━━ Entries provided ━━
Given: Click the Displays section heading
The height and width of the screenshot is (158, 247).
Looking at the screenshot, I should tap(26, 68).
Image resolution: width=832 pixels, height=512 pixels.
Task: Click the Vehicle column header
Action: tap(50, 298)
━━━
### [Task goal]
Starting at the line in the records above that contains "The height and", output every line up to and including the last one, with nothing added.

### [Answer for this exercise]
The height and width of the screenshot is (158, 247).
Looking at the screenshot, I should tap(26, 68).
Image resolution: width=832 pixels, height=512 pixels.
Task: Click the Vehicle column header
Action: tap(50, 298)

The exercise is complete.